Morningstar | Macquarie Group's Business Units' Interconnectivity Is Underappreciated. FVE Increased to AUD 130. See Updated Analyst Note from 18 Jul 2018
Diversification and interlinking are key to generating long-term revenue growth for global diversified financial services firm, Macquarie Group Limited. The extent of interconnectivity between the five groups and operating leverage provides attractive earnings upside we think the market underappreciates. We like Macquarie's growth profile, long-standing senior management, long-term investment approach, and upside from exposure to infrastructure, energy, and technology sectors. We see the interconnectedness of Macquarie's adjacent businesses as a real competitive advantage and key to continued strong growth in shareholder returns. Macquarie is a world-leading infrastructure fund manager and has increasing exposure to renewable energy, putting it in a good position to benefit from huge growth in global infrastructure and energy investment in the next decade.
The OECD forecasts a total of USD 41 trillion in global transport infrastructure investment is needed by 2030, and a further USD 11 trillion in electricity generation and distribution. The investment need is immense with the OECD estimating an annual average spend of USD 2.7 trillion and USD 700 billion, respectively.
The combination of stronger near-term earnings and a more positive medium-term outlook sees our fair value estimate increase 7% to AUD 130 per share. We forecast attractive annual average EPS growth of 8% in the fiscal 2019-23 period, based on growing global need for investment in infrastructure and energy markets, robust global capital markets, and ongoing institutional demand for Macquarie's mainly unlisted alternative infrastructure funds. At current prices, the stock is broadly fairly valued, trading 5% below our valuation, but nonetheless provides a reasonable exposure point to the long-term growth opportunities in global infrastructure and energy sectors. The stock currently trades on a P/E of 15.6 and offers a 4.5% dividend yield, which compare favourably to global peers.
We recently updated Macquarie's moat rating to narrow, based on the competitive advantages of its underlying businesses. The asset management and corporate finance businesses benefit from customer switching costs and brand strength, while the investment banking businesses benefit from network effects and brand strength. The banking business is the only business we don't consider moat worthy.

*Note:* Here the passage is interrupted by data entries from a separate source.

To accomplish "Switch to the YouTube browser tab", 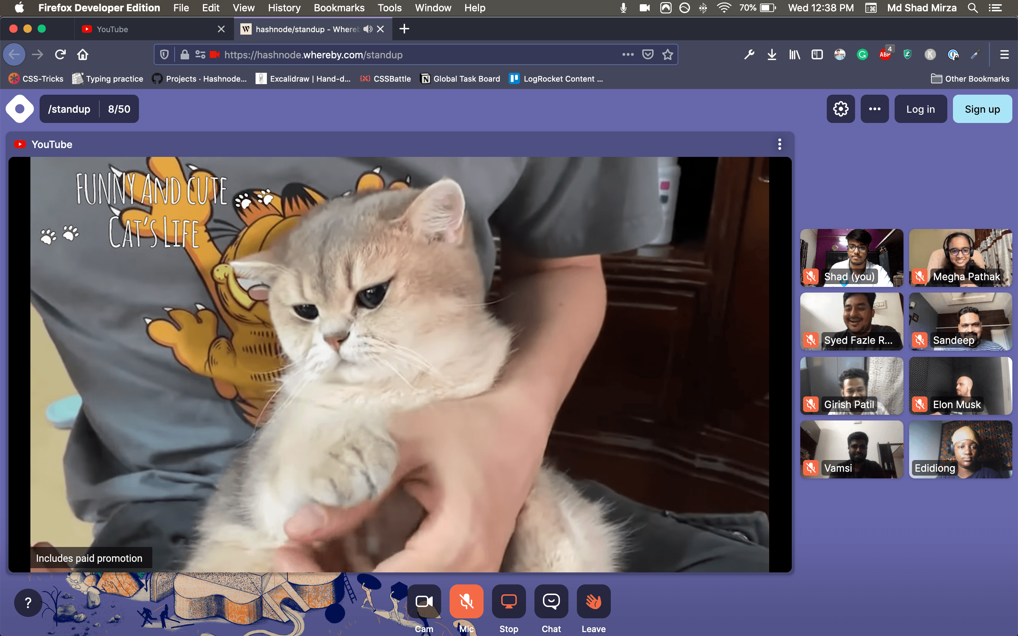I will click(147, 29).
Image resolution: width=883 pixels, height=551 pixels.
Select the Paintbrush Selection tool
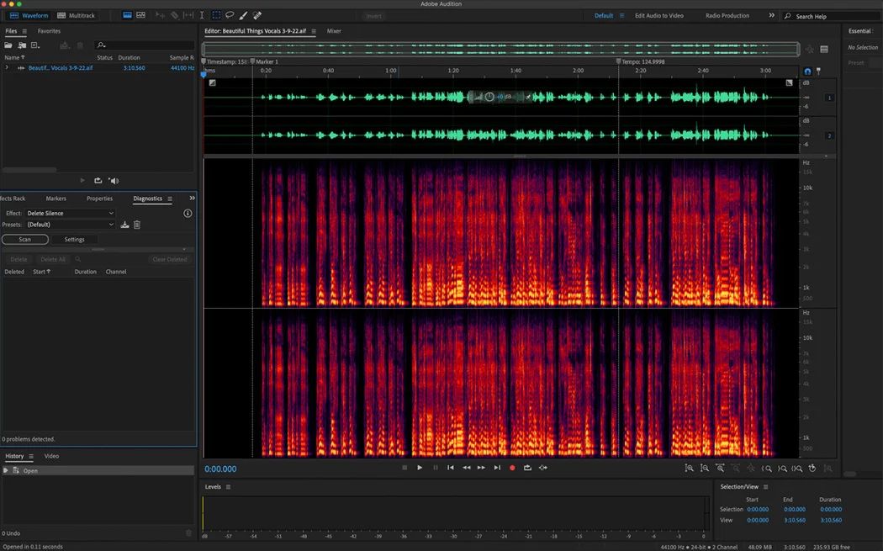point(244,15)
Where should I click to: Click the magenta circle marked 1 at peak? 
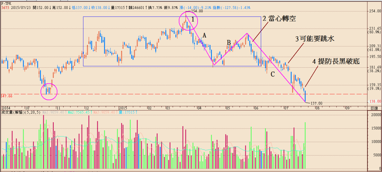[x=188, y=21]
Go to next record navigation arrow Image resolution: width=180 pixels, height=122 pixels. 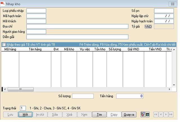click(166, 115)
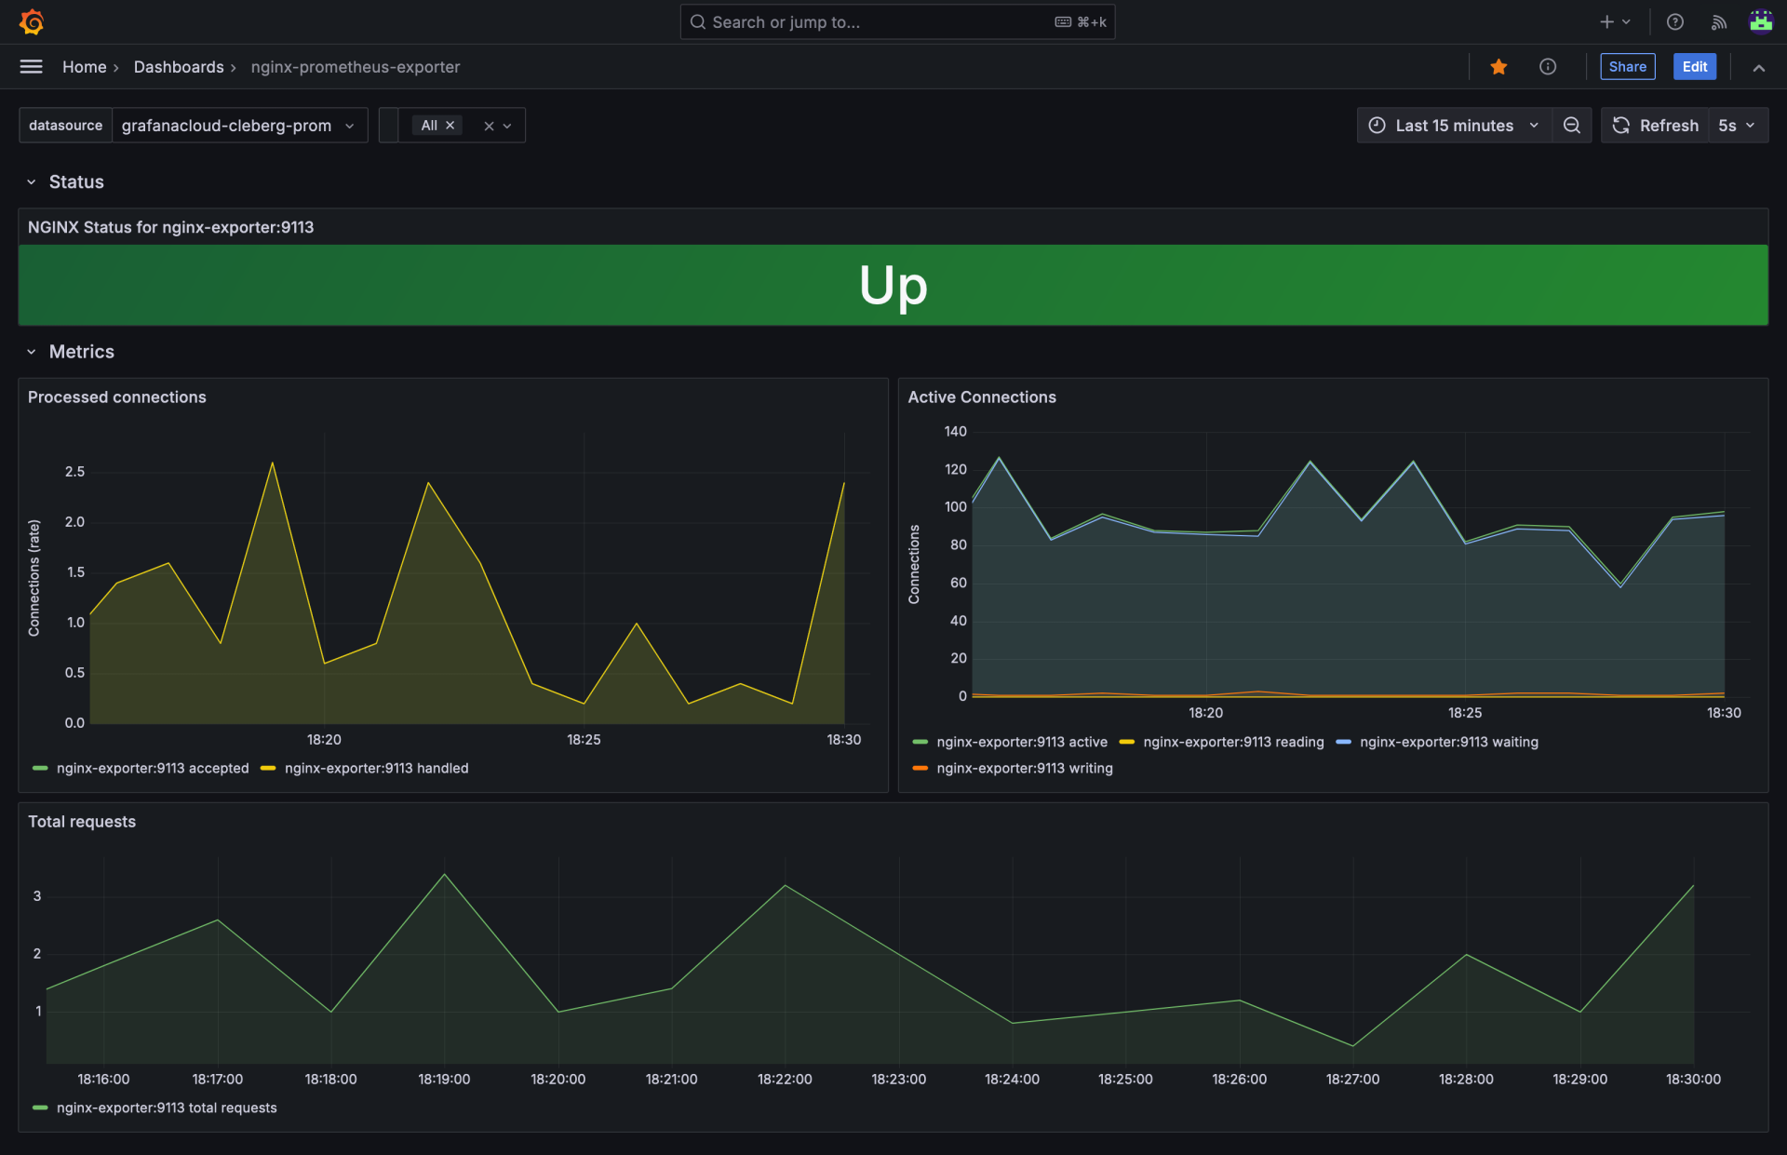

A track record of impressive stewardship of shareholder capital over many years results in the increase in our stewardship rating to Exemplary from Standard. Strong shareholder returns, decade-long conservative capital management, a robust risk management structure, executive expertise, and a dynamic, entrepreneurial attitude are trademark Macquarie characteristics and support our Exemplary stewardship rating. Shortcomings in capital management stewardship last occurred during the GFC when Macquarie incurred impairments of AUD 1.9 billion in fiscal 2009 due to large exposures to highly geared satellite investments and on-balance sheet equity investments.
Macquarie is well-placed to leverage improving global economic growth and buoyant capital markets with the group's diversified mix of businesses delivering solid organic growth supported by small- to medium-size acquisitions. Macquarie benefits from the ongoing trend of capital concentration in the global infrastructure and energy industries, with market leaders like Macquarie raising increasingly large amounts of equity to fund growing investment in infrastructure and energy assets.

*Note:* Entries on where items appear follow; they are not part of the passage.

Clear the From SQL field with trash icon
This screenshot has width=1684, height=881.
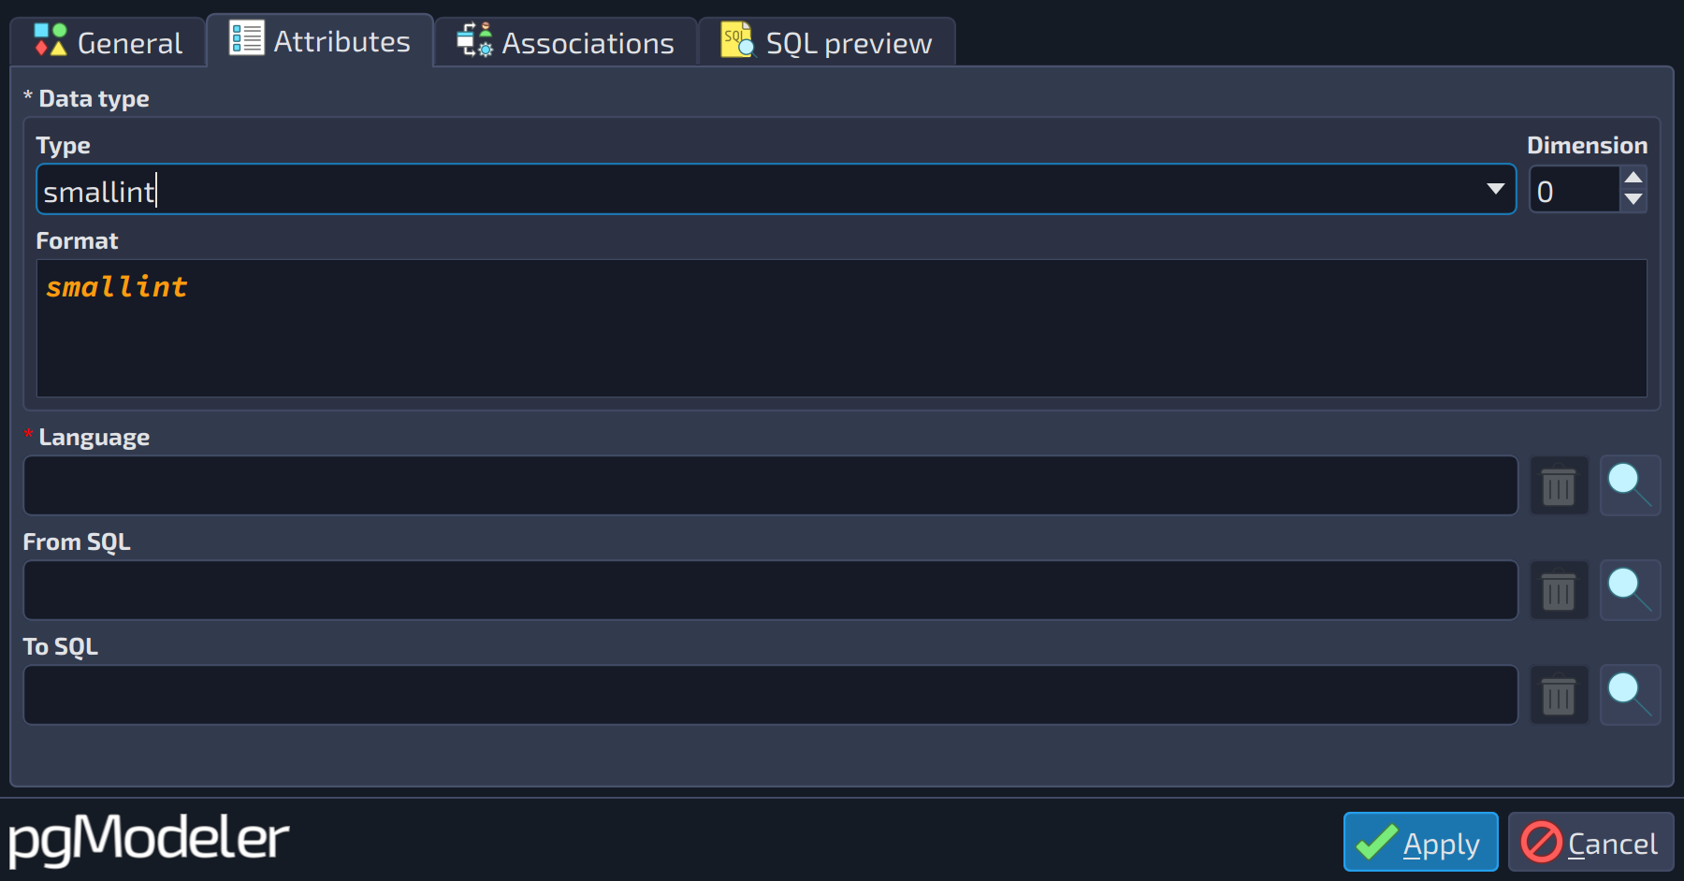[x=1559, y=591]
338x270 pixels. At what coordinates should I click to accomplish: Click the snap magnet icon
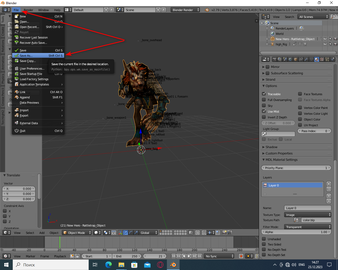[204, 233]
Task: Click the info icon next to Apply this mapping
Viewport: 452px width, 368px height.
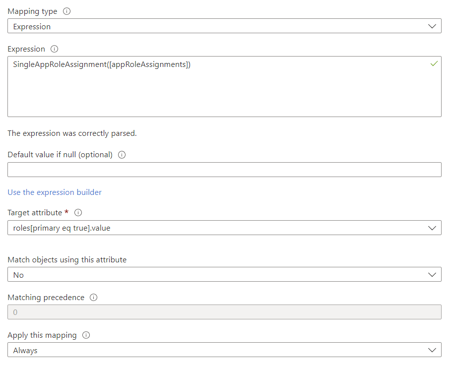Action: pos(86,335)
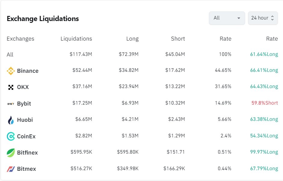
Task: Open the Bitfinex exchange link
Action: coord(27,153)
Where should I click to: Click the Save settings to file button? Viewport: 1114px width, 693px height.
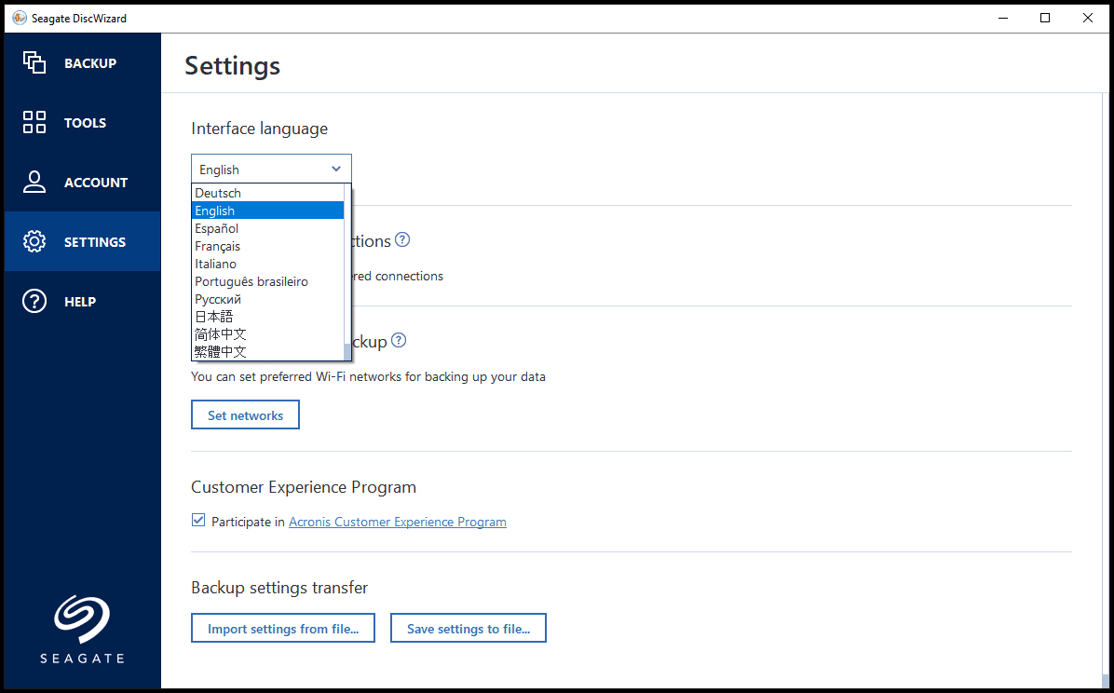click(469, 629)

The International Monetary Fund currently projects world GDP growth to average 3.8% per year from 2018 to 2023 inclusive. The beauty of Macquarie's business model is not just leverage to global growth but the way the group is particularly exposed to the global policy move from monetary policy stimulus, including quantitative easing, to the massive expected ramp-up in public-private infrastructure investment. Building, buying, funding, advising, and managing critical infrastructure assets are the group's key skills, particularly for Macquarie Capital and Macquarie Asset Management. The firm's track record in the global infrastructure asset sector puts it in a strong position to benefit from the long-term increase in public-private infrastructure stimulus.